Carmen, vestida de rojo, agita el brazo con la cámara en alto.
Ya por entonces, Manuel, sin que aún estuviesen de moda, era aficionado a los selfis. En lugar de pedírselo a alguien, él mismo tiró la foto. Salieron los tres con la pose extraviada, un poco borrosos, pero muy emocionados, muy felices.
Se casaron en el pueblo de los abuelos de él, en la sierra norte de Guadalajara, un rincón de cuento, muy cerca del hayedo de Tejera Negra y ya en esos años casi despoblado. No hacía ni un mes que acababan de autorizar que en los ayuntamientos, y no solo en los juzgados, se oficiasen bodas. El alcalde, que estaba como loco por atraer al turismo de la capital y había convertido un caserón abandonado en hotel rural, aceptó encantado.

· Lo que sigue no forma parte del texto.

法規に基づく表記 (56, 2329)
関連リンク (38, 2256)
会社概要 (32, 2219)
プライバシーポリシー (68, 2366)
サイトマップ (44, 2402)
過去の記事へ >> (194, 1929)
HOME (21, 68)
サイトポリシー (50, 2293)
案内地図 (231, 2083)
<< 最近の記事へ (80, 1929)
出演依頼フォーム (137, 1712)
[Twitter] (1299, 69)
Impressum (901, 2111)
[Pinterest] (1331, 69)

Invitaron solo a la familia más cercana, a los amigos de verdad y a las compañeras de trabajo de Alicia. Del trabajo de Manuel no fue nadie. Se había incorporado un año antes al departamento de Investigación y Desarrollo de una gran multinacional, pero el ambiente no daba para estrechar lazos. Las órdenes de arriba eran reducir costes, la gente con más años estaba quemada y los nuevos venían pisando fuerte. Había mucho tiburoneo, mucho trepa.
Fue un día —casi— perfecto. Alicia, que siempre se quejaba de que no salía bien en las fotos, aparecía radiante en todas. Con el pelo suelto formando esas ondas tan naturales que costó tres pruebas en la peluquería conseguir, con un vestido muy sencillo y muy romántico, de inspiración ibicenca, con Manuel y ella sin dejar de mirarse y tocarse. Solo se torció al final. Cuando los primos de Manuel, a pesar de todas las advertencias de Alicia y las negativas de Manuel, soltaron una vaquilla.
A Alicia no le faltó nada que llamarlos —incluyendo bestias, anormales, paletos y salvajes—. A los primos les entró por una oreja y les salió por la otra y, como eran más y tenían más fuerza, se llevaron a Manuel en volandas y lo dejaron solo ante el peligro, es decir, con la vaquilla.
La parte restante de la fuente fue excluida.